[soc.religion.christian] Anthropic Principle

HWT@bnr.ca (H.W.) (10/19/90)

My understanding of the notion of anthropic principle is that there are two
of them:

The laws of nature and universal constants are currently found to permit life
as we know it only at values within 5-10% of those currently observed.  For
example, if the energy released on fusing hydrogen as about 10% higher, there
would be no long-lived stars.  If it were 10% lower, there would be no warm
planets.  Variations in gravity on the same order would prevent galaxies and
planetary systems.

1) the 'weak anthropic principle' (generally accepted)
   The universe appears to be hospitable to life.  However, this is only
   because there is life to observe it.

2) the 'strong anthropic principle' (not generally accepted)
   The universe appears to have been designed to be hospitable to life.

The weak anthropic principle asserts implicitly that the existence of life is
irrelevant to the properties of fusing hydrogen - just coincidence.
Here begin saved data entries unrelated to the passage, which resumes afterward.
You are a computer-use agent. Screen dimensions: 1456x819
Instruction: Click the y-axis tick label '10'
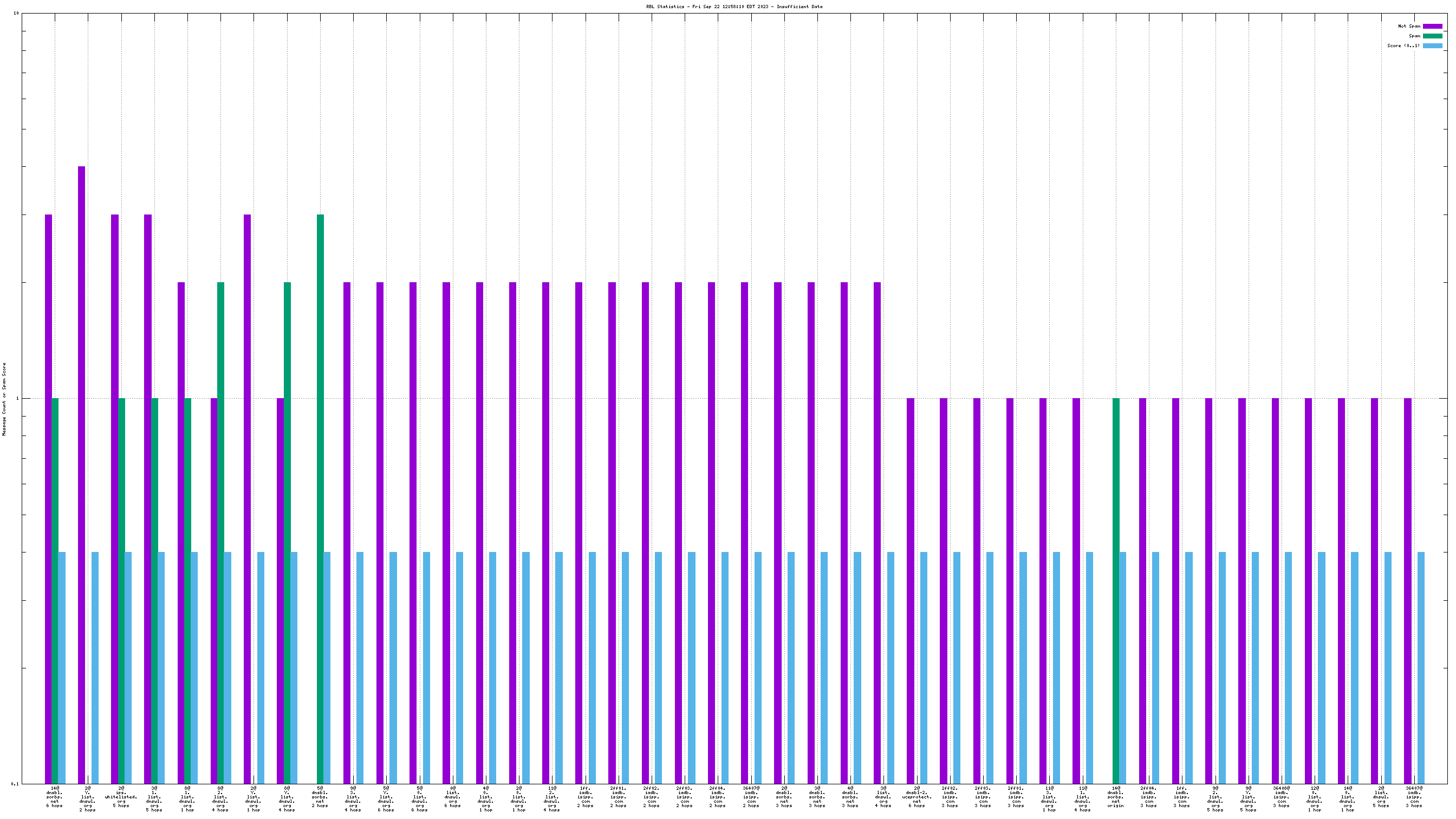point(16,13)
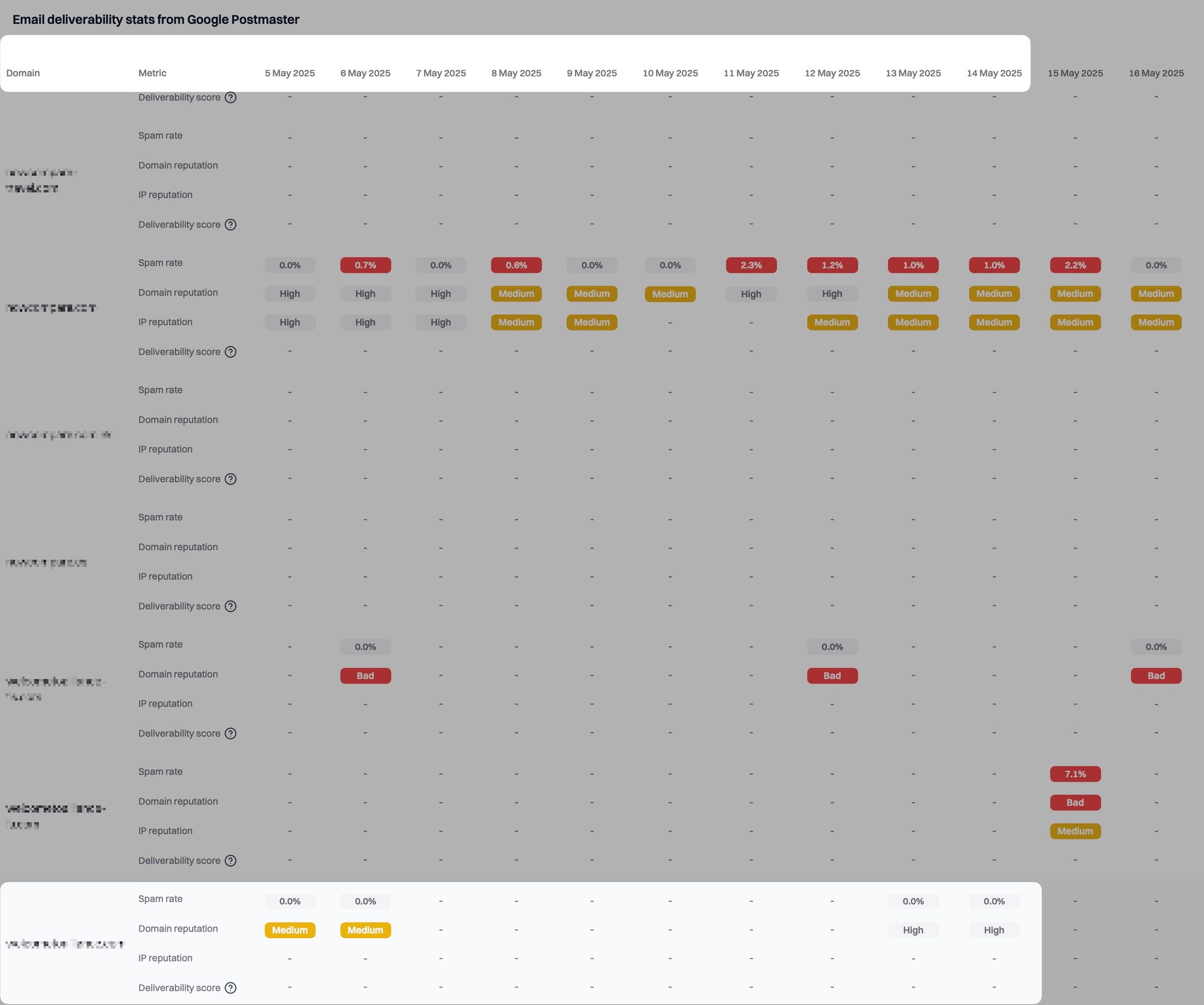Click the High domain reputation badge under 14 May, bottom group

[x=993, y=930]
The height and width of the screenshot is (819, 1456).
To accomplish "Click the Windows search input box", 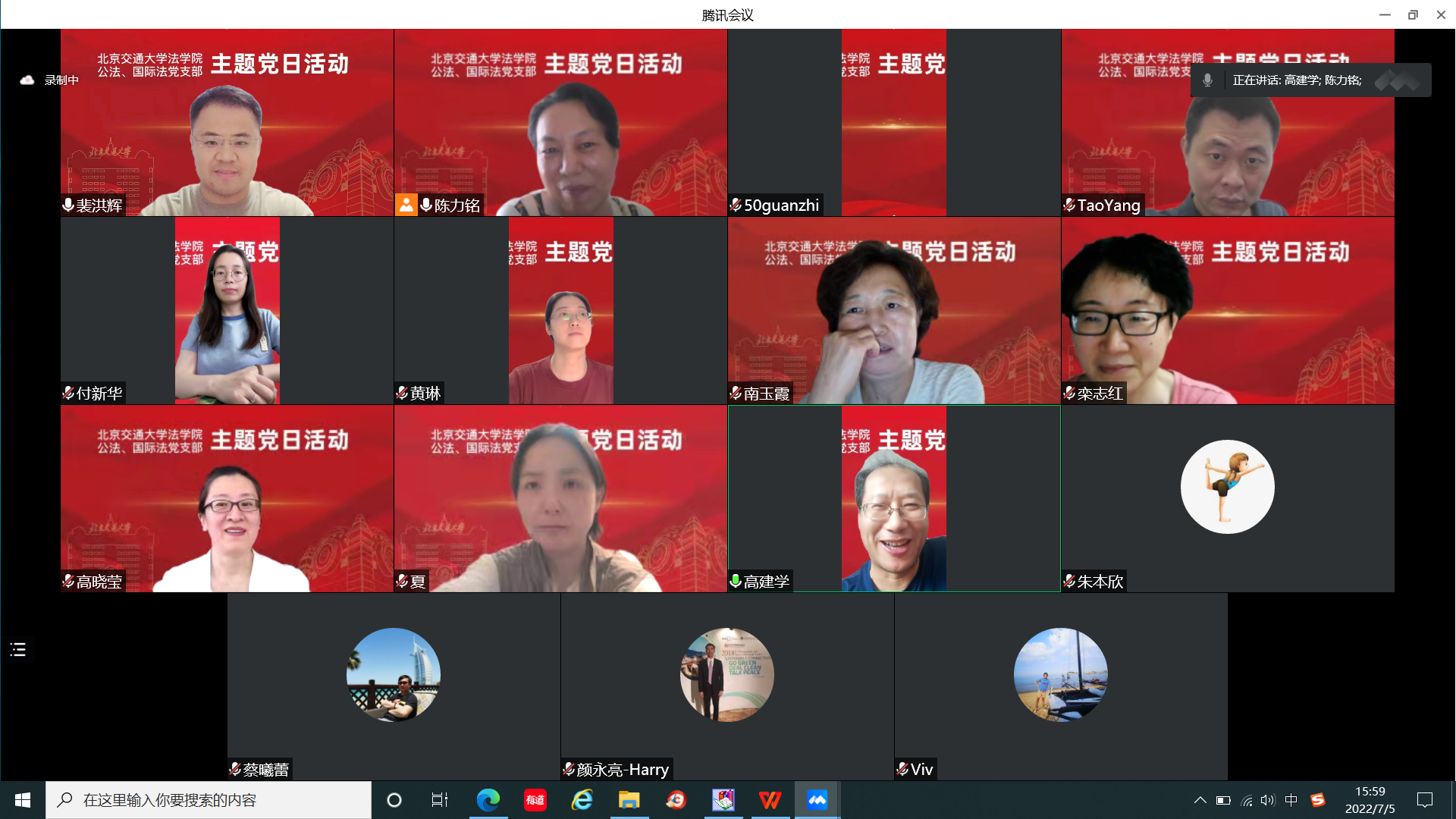I will (x=209, y=800).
Essentially the strong anthropic principle is the 'argument from design' for
the existence of God.  And that's fairly old and familiar, I hope.
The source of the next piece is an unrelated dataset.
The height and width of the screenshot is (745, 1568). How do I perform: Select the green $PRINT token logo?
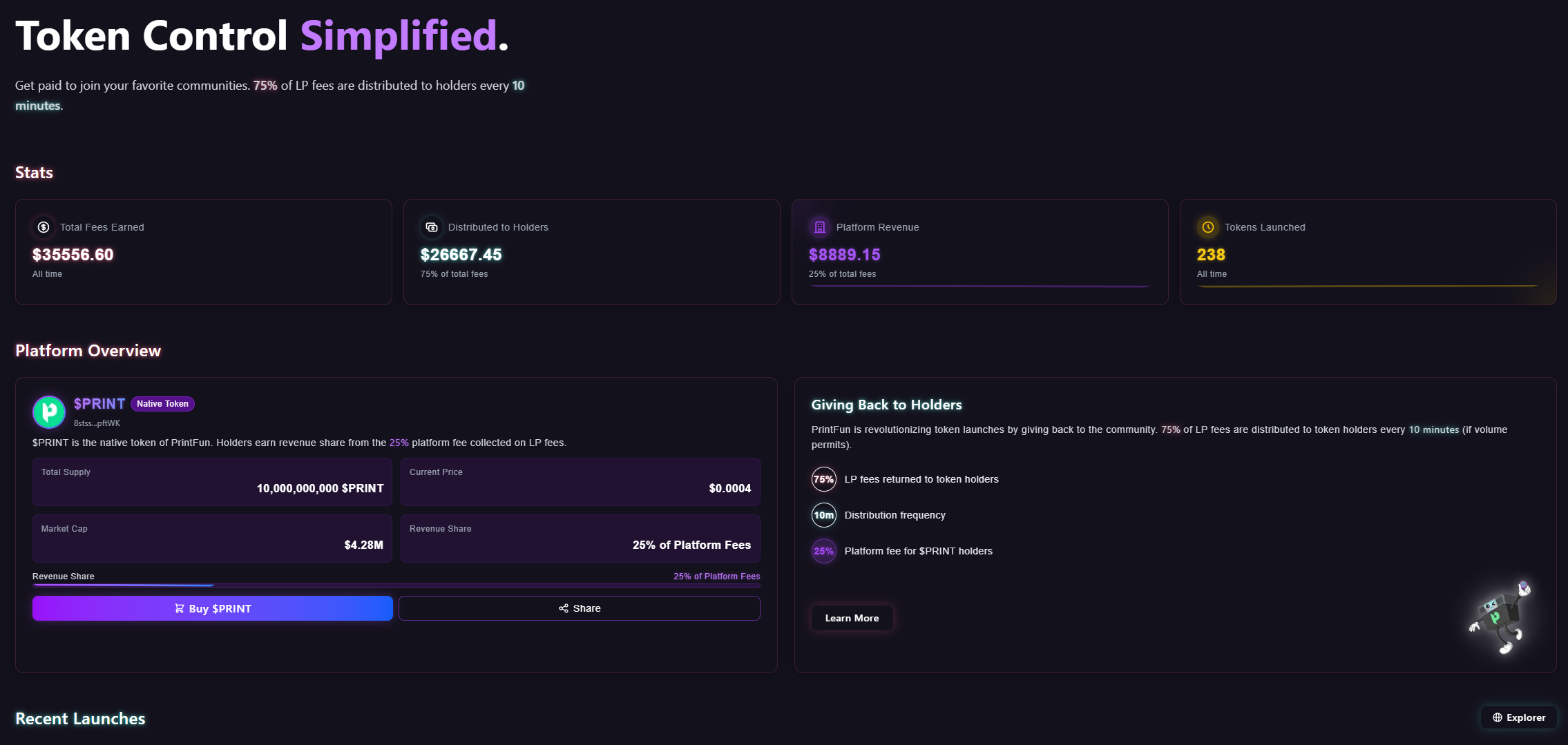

Reference: try 'A Brief History of Time' by Stephen Hawking.  There are no
equations, so do not fear the book.

[I find these arguments interesting.  But it's hard to know what to
make of them.  E.g. suppose that the universe is cyclical, and each
time we get a random collection of constants.  This might be the only
one out of 10**10 times that life developed.  Of suppose that other
values permit other sorts of interesting things than "life as we know
it".  If those values occured, the entities that existed then would
also think how amazing it was that the right parameters existed.
--clh]

ncramer@bbn.com (Nichael Cramer) (10/22/90)

HWT@bnr.ca (H.W.) writes:
>The weak anthropic principle asserts implicitly that the existence of life is
>irrelevant to the properties of fusing hydrogen - just coincidence.
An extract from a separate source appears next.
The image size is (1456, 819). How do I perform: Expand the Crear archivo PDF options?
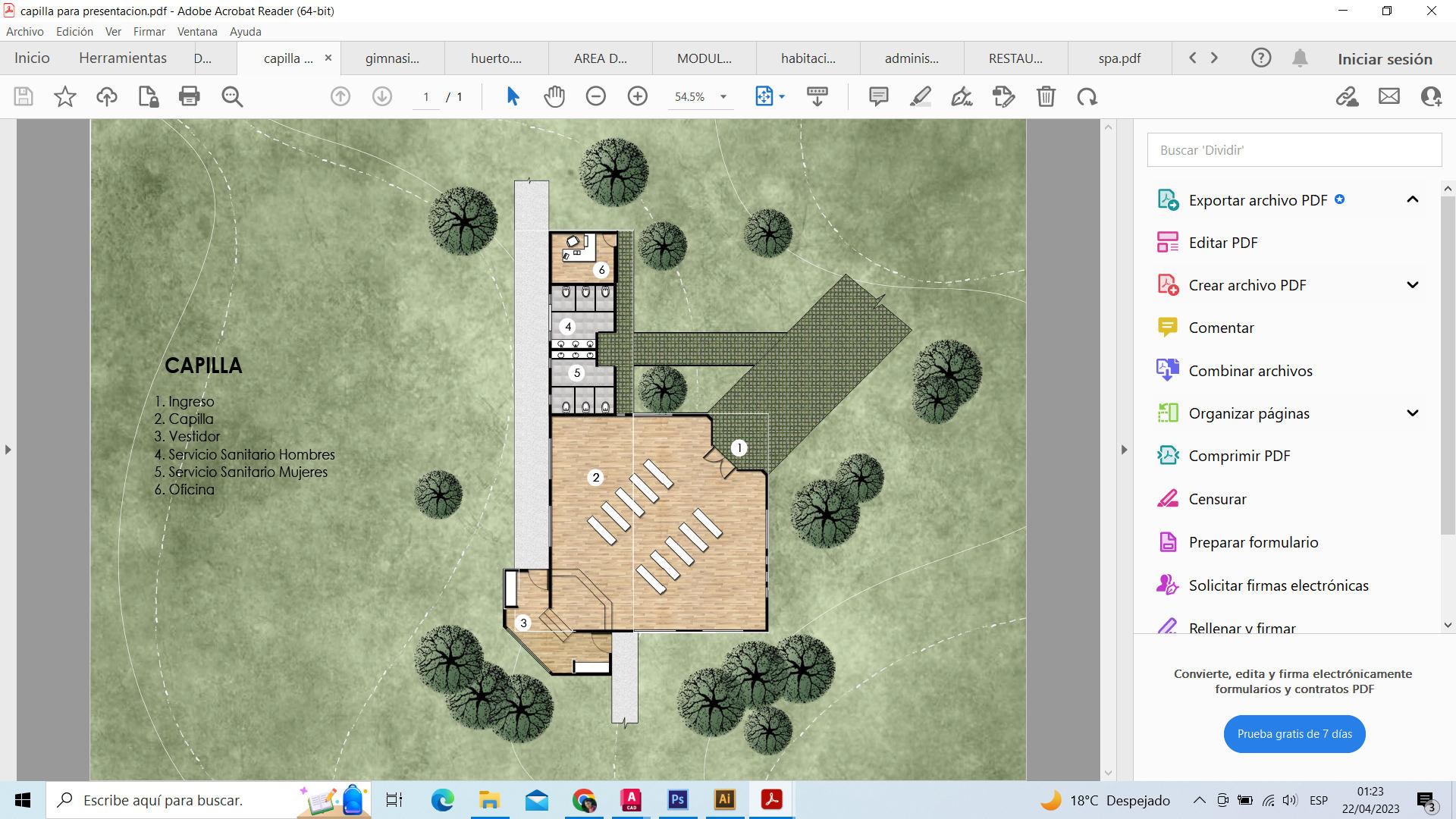1412,285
But to reiterate the critical point, while it is true that it is just
coincidence, the WAP says that we _can_ say something _about_ the
properties of fusing hydrogen _becuase_ there is life.

(Note that this is _very_ different from saying that those properties had
to be what they are in order for there to be life.)

>[I find these arguments interesting.  But it's hard to know what to
>make of them.  E.g. suppose that the universe is cyclical, and each
>time we get a random collection of constants.  This might be the only
>one out of 10**10 times that life developed....

In which case of course, no one would be sitting around discussing the WAP.

>...  Of suppose that other
>values permit other sorts of interesting things than "life as we know
>it".  If those values occured, the entities that existed then would
>also think how amazing it was that the right parameters existed.
>--clh]

One needs to be careful here, if I read your use of "amazing" correctly.

The argument of the WAP is _not_ in any way that those "right" parameters
_must_ have existed.  

Rather it argues that we can infer certain bounds on these parameters
precisely _because_ there is life.  The existence of life tells us
something about these parameters.  

There is nothing for your beings to be amazed about, any more than there is
anything for us to be amazed about wrt our set of parameters; they weren't
pre-set, they just are.  (Their parameters might be quite different than
ours but that would be reflected in the set of assumptions that they make.)

In short, it's a sufficiency argument, not a necessity argument.

To make a cheap analogy, if one knows where I work, one can place
reasonable bounds on where I live.  For example, one can say "If you work
in Cambridge, then you live in eastern Massachusetts".  However, one cannot
read this statement to mean that when Mr X founded this company 10yrs
before I was born he picked the "right" location so that I would work here
and so be "amazed" that I happen to living where I am.

>Reference: try 'A Brief History of Time' by Stephen Hawking.  There are no
>equations, so do not fear the book.

This is a good reference (for the AP and much else).  Given the amount of
metaphysical gibberish and miscomprehension that has grown up around the
AP, it's nice to see what can be done with it in hands of a master like
Hawking.

Also, for those who _really_ want to get their feet wet, you might try _The
Anthropic Cosmological Principle_ by Barrow and Tipler (Oxford).